Opponents of voter ID and other commonsense election integrity reforms enacted by Wisconsin’s Republican-led Legislature didn’t fare well in federal court last week.
A skeptical Seventh Circuit panel was “harshly critical of a federal judge’s finding that Wisconsin’s voter ID law discriminates against black voters” and found “little direct evidence to support ruling the law unconstitutional.”
At oral arguments Friday morning, a Seventh Circuit panel asked virtually no questions of Wisconsin Chief Deputy Solicitor General Ryan Walsh, who argued that the state provides its citizens with the “most generous, voter-friendly system in the nation.”
But U.S. Circuit Judge Frank Easterbrook grilled plaintiff One Wisconsin’s attorney Bruce Spiva.
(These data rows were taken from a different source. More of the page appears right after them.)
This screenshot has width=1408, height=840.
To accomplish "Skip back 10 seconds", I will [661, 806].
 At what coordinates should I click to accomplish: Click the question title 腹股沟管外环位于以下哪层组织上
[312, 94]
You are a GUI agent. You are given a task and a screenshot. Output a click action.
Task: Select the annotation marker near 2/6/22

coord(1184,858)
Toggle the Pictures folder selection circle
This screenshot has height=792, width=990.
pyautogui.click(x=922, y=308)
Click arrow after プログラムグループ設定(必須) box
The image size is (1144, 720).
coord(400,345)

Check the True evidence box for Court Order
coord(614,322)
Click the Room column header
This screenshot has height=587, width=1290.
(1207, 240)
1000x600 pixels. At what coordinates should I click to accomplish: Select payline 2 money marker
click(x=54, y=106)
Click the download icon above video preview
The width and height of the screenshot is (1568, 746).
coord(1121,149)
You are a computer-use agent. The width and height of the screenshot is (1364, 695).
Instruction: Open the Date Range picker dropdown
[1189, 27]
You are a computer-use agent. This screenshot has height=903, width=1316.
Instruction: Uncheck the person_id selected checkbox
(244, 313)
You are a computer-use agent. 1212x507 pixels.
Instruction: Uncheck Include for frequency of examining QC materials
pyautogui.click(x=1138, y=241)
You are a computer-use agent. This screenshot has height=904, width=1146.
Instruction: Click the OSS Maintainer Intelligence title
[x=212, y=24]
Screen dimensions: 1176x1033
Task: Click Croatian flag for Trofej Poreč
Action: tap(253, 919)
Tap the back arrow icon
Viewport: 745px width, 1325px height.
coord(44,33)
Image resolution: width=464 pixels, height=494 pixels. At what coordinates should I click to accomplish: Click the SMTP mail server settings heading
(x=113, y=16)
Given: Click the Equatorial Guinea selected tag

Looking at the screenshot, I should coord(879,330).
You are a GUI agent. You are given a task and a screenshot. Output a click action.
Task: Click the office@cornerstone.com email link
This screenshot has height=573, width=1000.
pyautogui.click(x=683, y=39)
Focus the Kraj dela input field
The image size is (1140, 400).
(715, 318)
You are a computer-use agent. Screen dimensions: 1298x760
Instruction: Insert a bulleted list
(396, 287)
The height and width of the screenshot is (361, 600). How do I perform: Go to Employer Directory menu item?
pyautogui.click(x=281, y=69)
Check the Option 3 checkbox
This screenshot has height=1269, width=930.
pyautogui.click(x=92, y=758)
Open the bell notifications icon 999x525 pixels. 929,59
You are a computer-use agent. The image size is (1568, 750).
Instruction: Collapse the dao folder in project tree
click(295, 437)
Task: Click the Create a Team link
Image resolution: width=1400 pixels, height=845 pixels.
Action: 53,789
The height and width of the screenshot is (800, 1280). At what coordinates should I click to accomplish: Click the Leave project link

“The Supreme Court has said that knowledge of disparate impact does not prove discriminatory intent,” Easterbrook said, expressing his doubt that the nonprofit carried its burden of proof.
Arguments against the state’s early voting rules didn’t go over any better with the panel.
[Easterbrook] said those challenging Wisconsin’s voting laws were contending that Democrats can expand voting rules to help their party at the polls but Republicans can’t tighten them to their advantage.
“That can’t be right,” he said during arguments in a pair of Wisconsin cases.
His colleagues on the panel — Judges Michael Kanne and Diane Sykes — showed they had just as many doubts about lower court rulings that struck down voting rules set by GOP Gov. Scott Walker and Republican lawmakers.